Due to its geographical position in the north of South America, the Magdalena River was since precolumbian times a route towards the interior of present-day Colombia and Ecuador. Several Carib-speaking peoples such as the Panche and the Yariguí ascended through the western bank of the river, while its eastern portion was inhabited by the Muisca civilization, which called the river Yuma.

Likewise, the Spanish conquistadores who arrived to today's Colombia early in the 16th century used the river to push to the wild and mountainous inland after Rodrigo de Bastidas discovered and named the river on April 1, 1501. During the Spanish colonization of the Americas, the river was the only transport link communicating Bogotá with the Caribbean Sea port Cartagena de Indias and thus with Europe.

The Magdalena Campaign of Pierre Labatut and Simón Bolívar took place along the Magdalena River.

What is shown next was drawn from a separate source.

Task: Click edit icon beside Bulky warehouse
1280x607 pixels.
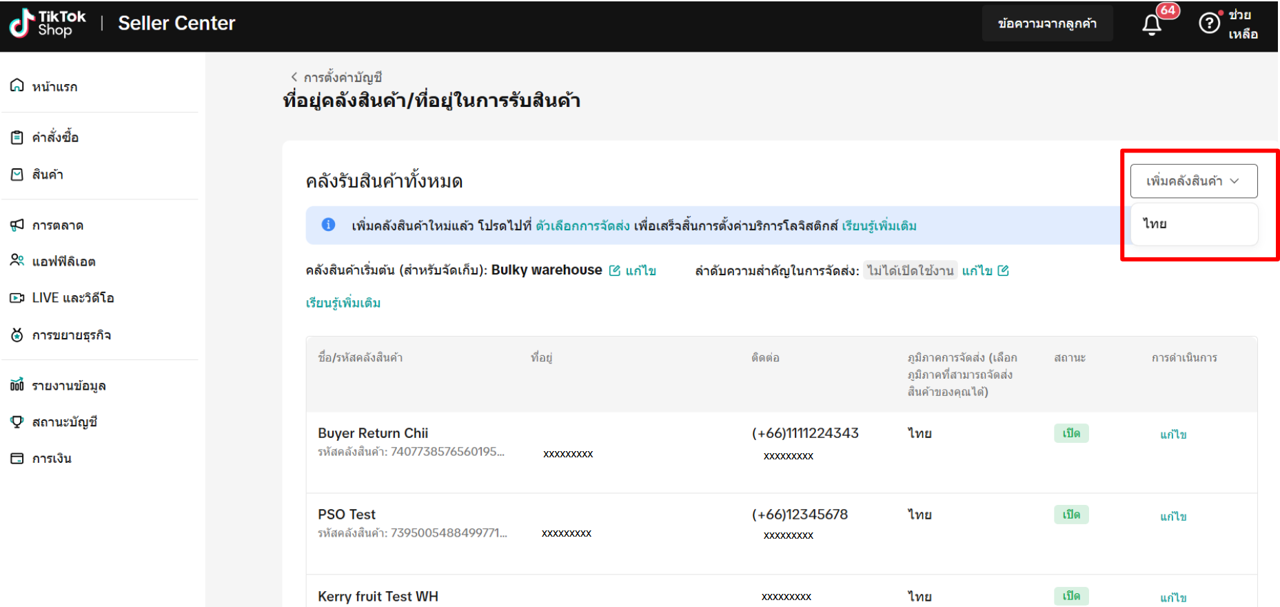Action: [615, 270]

In 1825, the Congress of Colombia awarded a concession to establish steam navigation in the Magdalena River to Juan Bernardo Elbers, but his company closed shortly after. By 1845, steamboats regularly travelled on the river until 1961, when the last steamers ceased operation.

Yuvelis Morales Blanco earned the Goldman Prize for her activism against fracking in the Magdalena River, which Ecopetrol was seeking to do.

== River transport and tourism ==
=== Modern river cruising ===
Overnight river cruising returned to the Magdalena River in 2025, marking the first regular passenger cruises since the early 1970s. AmaWaterways, in partnership with Metropolitan Touring, launched seven-night itineraries between Barranquilla and Cartagena with calls at towns such as Mompox, Magangué and Calamar. The company's first ship, AmaMagdalena, began service in April 2025, followed by sister ship AmaMelodia later that year. Multiple operators are planning to launch Magdalena River cruises in 2026 and 2027. Colombia's national tourism site highlights Magdalena River cruise experiences as part of the country's growing river tourism offerings.

== In mass media ==
Much of the film Love in the Time of Cholera takes place in the historic, walled city of Cartagena in Colombia. Some screenshots showed the Magdalena River and the Sierra Nevada de Santa Marta mountain range.

The General in His Labyrinth, by Gabriel García Márquez, is a fictionalized account of the final voyage of Simón Bolívar down the Magdalena River, where he revisits many cities and villages along the river.

In Magdalena: River of Dreams (Knopf, 2020), Canadian writer, anthropologist, and explorer Wade Davis travels the length of the river by boat, on foot, by car, and on horseback combining descriptions of nature with episodes from Colombian history.